Chicago-area new-home sales rose for the third quarter in a row on a seasonally adjusted annualized basis, according to housing consultant Tracy Cross & Associates Inc., another sign that the worst is over for homebuilders.
Yet where the market goes from here will depend on the broader economy and job market, which isn’t likely to surge back anytime soon.
“You can’t get blood out of a turnip, and that’s where the problem is,” says Tracy Cross, president of the Schaumburg-based firm.
On a seasonally adjusted annualized basis, local residential developers sold 4,666 homes in the third quarter, up 15% from a rate of 4,054 in the second quarter, according to a recent report published by the firm. The market bottomed out at 2,786 sales in fourth-quarter 2008.
The bad news is that 2009 will likely go down as the worst year for homebuilders since World War II. Even with the recent pickup, the beginning of the year was so bad that Mr. Cross expects developers to sell just 3,700 homes this year, down 42% from 6,374 in 2008 and 89% from the peak of 33,287 in 2005.
Sales in the city bounced back in the third quarter, as developers lured buyers by slashing prices by as much as 35%. Chicago builders sold 1,967 units at a seasonally adjusted annualized rate, nearly triple the 674-unit pace in the second quarter.
Chicago condo developers are still sitting on several thousand unsold units, ensuring that the discounting will continue. The developer of the 168-unit Park Monroe recently reduced prices on several condos in the project at 65 E. Monroe St.; one-bedroom, one-bathroom condos there now are listed at $299,500 down 25% from $399,900 previously, according to the development’s Web site.

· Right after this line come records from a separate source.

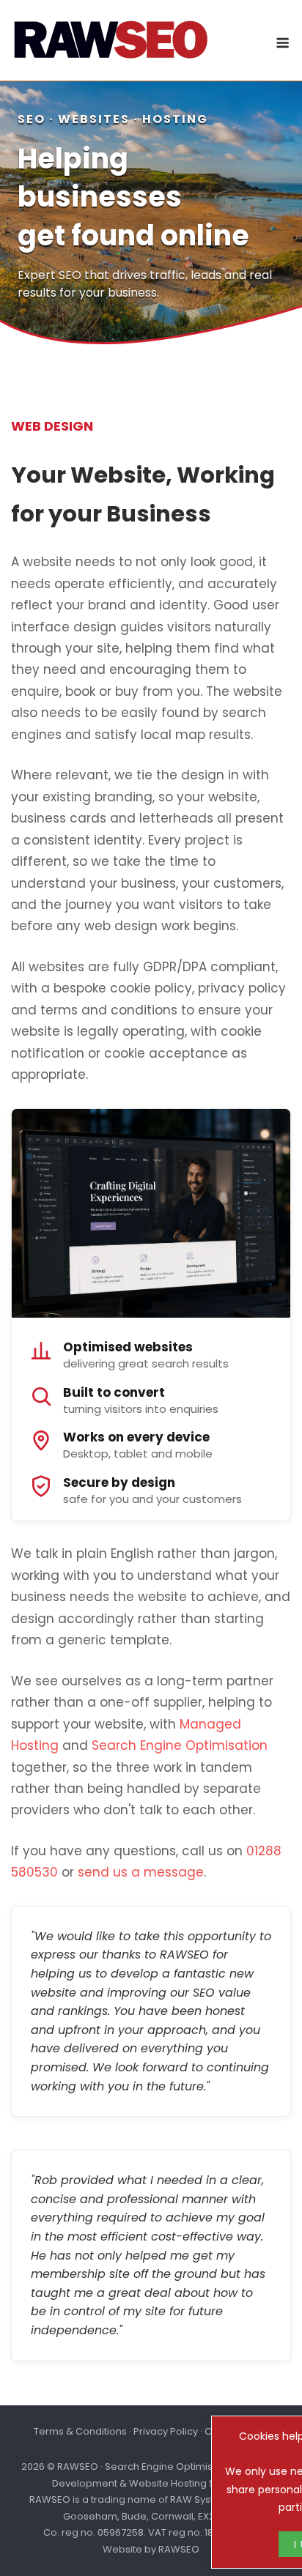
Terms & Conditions (80, 2431)
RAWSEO (178, 2549)
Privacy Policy (165, 2431)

The quarter was tougher on the suburban market, where seasonally adjusted annualized sales fell 20% from the second quarter, to 2,699 units. One reason: The $8,000 federal tax credit for first-time homebuyers boosted suburban demand in the first half of the year, but sales petered out in the third quarter because the credit is set to expire Nov. 30, Mr. Cross says.

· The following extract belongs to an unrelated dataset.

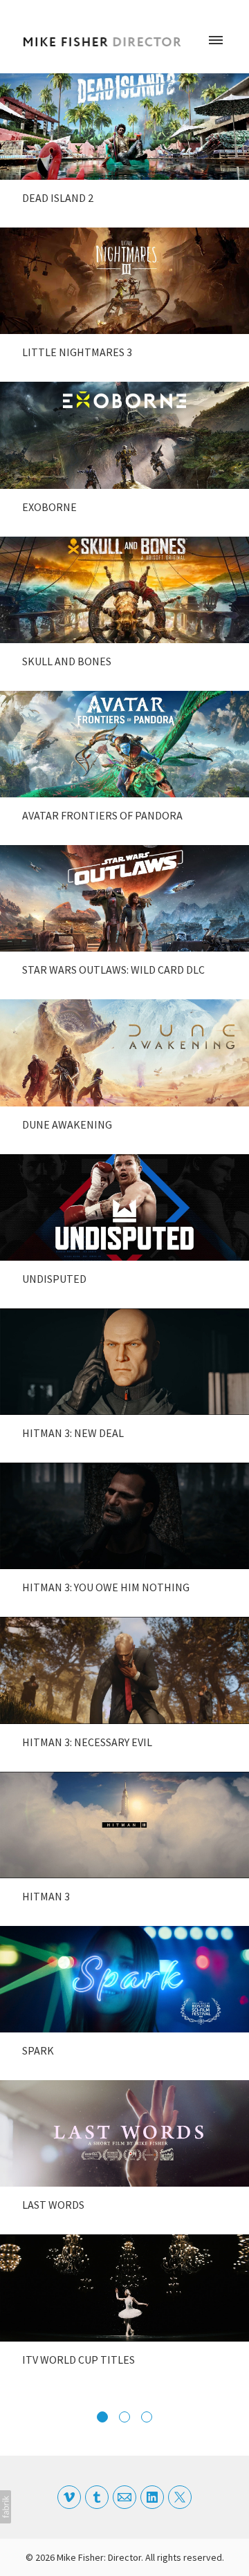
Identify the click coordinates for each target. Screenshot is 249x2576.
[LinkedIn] (152, 2497)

Because of the time it takes to build a new home, suburban buyers who signed contracts in the third quarter wouldn’t have been able to close on the purchases until after the deadline, removing the sense of urgency to buy, he says. Tracy Cross records a sale when a purchase contract is signed, not at closing.

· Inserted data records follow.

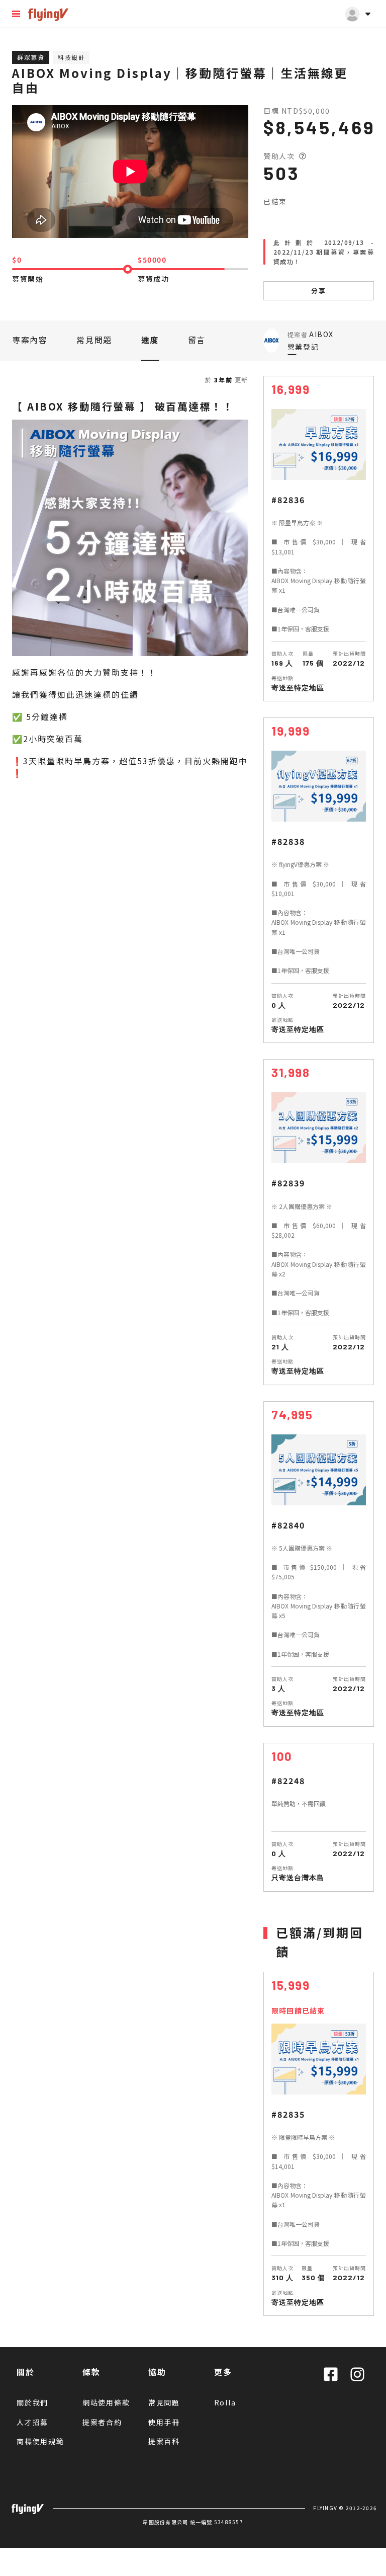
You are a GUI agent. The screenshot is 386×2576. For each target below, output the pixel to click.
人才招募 (32, 2422)
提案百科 (164, 2441)
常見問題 (94, 340)
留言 (197, 340)
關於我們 (32, 2402)
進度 (150, 340)
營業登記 (303, 347)
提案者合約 (102, 2422)
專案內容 (29, 340)
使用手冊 (164, 2422)
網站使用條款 (106, 2402)
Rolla (225, 2402)
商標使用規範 (40, 2441)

The tax credit has been less of a factor in the city because new homes there, with an average price of $587,158 in the third quarter, are beyond the means of many first-time buyers, Mr. Cross says.
Congress is considering extending and expanding the homebuyer credit, possibly until April 30, but that won’t be enough to ensure a recovery in the U.S. housing market.
Even if the credit is extended, “home demand and prices will deteriorate again once the credit eventually expires — especially if job creation does not materialize in light of further anticipated increases in housing inventory as mortgage delinquencies and foreclosures rise,” CreditSights Inc., a New York-based research firm, writes in a recent report.
The other key factor is the availability of mortgage financing. Condo developers continue to gripe that lenders have tightened their underwriting standards so much that creditworthy borrowers can no longer get a loan to finance a new condo purchase. And mortgage rates are rising again, fueling concerns that higher borrowing costs could stall a market recovery.
Though he’s written off 2009, Mr. Cross expects new home sales to rise about 20% in 2010, rising ultimately to about 22,000 units annually.
“We don’t see Chicago ever coming back to what we saw in ’04 and ’05,” he says.